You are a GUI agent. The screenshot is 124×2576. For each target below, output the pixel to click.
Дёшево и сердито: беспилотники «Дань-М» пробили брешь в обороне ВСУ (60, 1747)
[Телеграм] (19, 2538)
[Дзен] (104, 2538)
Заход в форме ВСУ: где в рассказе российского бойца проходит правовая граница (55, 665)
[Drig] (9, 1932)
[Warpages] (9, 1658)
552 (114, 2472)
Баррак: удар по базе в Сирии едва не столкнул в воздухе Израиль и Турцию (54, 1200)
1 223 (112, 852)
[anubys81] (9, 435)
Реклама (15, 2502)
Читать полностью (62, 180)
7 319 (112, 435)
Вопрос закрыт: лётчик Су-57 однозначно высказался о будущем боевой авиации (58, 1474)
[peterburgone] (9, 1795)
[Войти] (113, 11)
● ● ●
**TASK DIRECTIONS:**
Nothing before the line holding "Читать полностью (62, 180)" belongs in the answer. Repeat that line and the rest of the listing exactly.

**ANSWER AREA:**
Читать полностью (62, 180)
7 319 (112, 435)
Вопрос закрыт: лётчик Су-57 однозначно высказался о будущем боевой авиации (58, 1474)
[peterburgone] (9, 1795)
[Войти] (113, 11)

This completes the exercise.